Excerpt provided:
-.-.-

Greenpeace is opposed to war in Iraq, whether or not an attack is sanctioned by the United Nations, because it would have devastating human and environmental consequences. According to military and health experts a conventional war could kill many thousands of people, mainly civilians, and many more could die from famine and disease.

Bush and Blair have cited Saddam Hussein's desire to acquire weapons of mass destruction as justification for an invasion. However, pre-emptive military strikes against states possessing or suspected of possessing chemical, biological or nuclear weapons do not provide a stable basis for controlling them. It would require repeated armed interventions against numerous countries. The five nuclear powers are Britain, the US, China, France and Russia. Other states known to have nuclear weapons include India, Pakistan and Israel. North Korea is openly seeking to acquire them. The Bush administration has stated that at least 13 countries are pursuing biological weapons research.

-.-.-

Exercise directions:
Can you copy the portion of the Greenpeace text on war in Iraq that starts at "Bush and Blair" and ends at "biological weapons research.", word for word?

Data shown:
-.-.-

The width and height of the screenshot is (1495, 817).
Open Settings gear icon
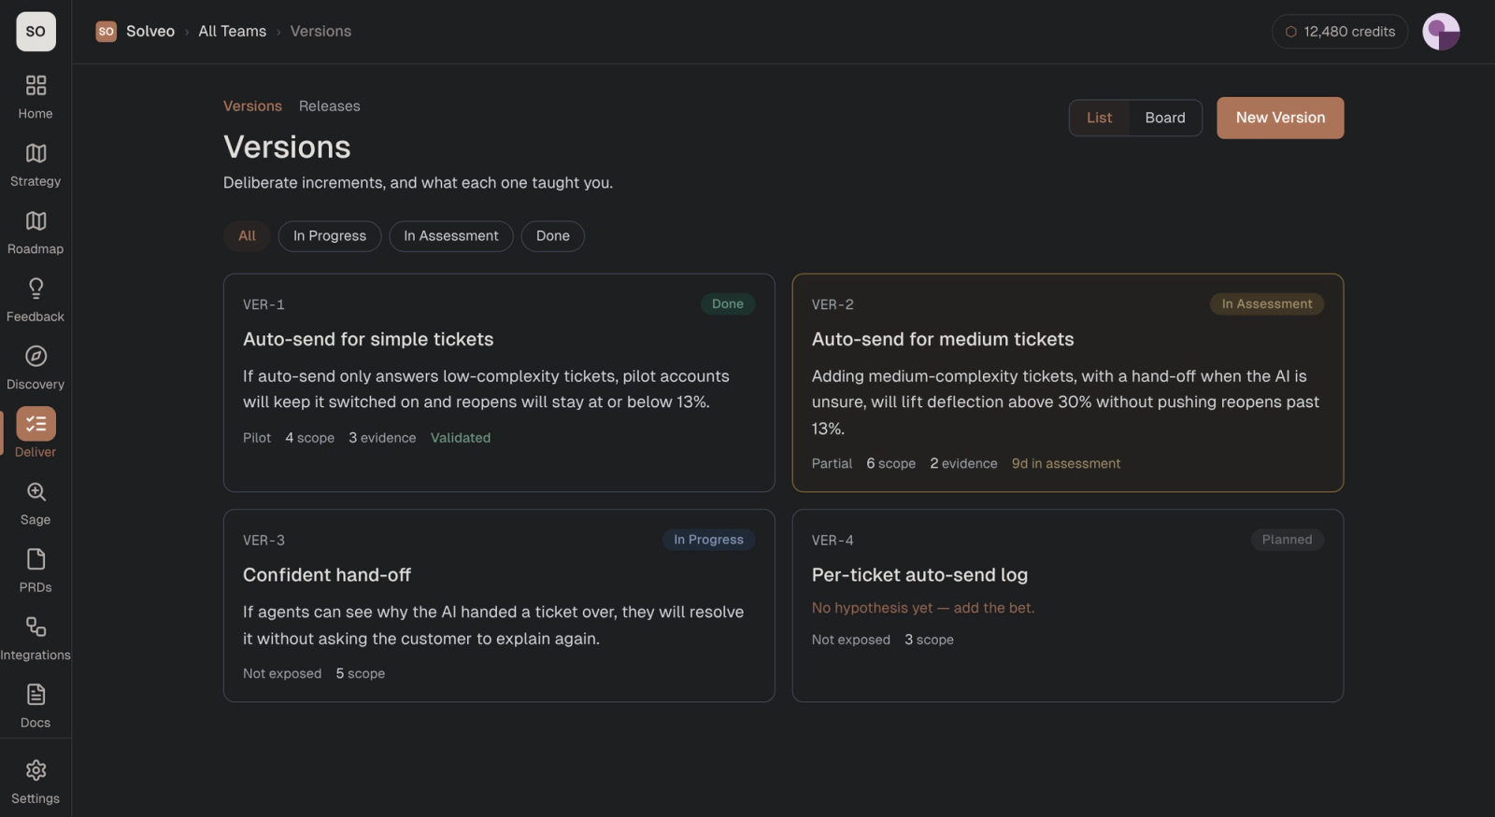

-.-.-

Solution for this exercise:
Bush and Blair have cited Saddam Hussein's desire to acquire weapons of mass destruction as justification for an invasion. However, pre-emptive military strikes against states possessing or suspected of possessing chemical, biological or nuclear weapons do not provide a stable basis for controlling them. It would require repeated armed interventions against numerous countries. The five nuclear powers are Britain, the US, China, France and Russia. Other states known to have nuclear weapons include India, Pakistan and Israel. North Korea is openly seeking to acquire them. The Bush administration has stated that at least 13 countries are pursuing biological weapons research.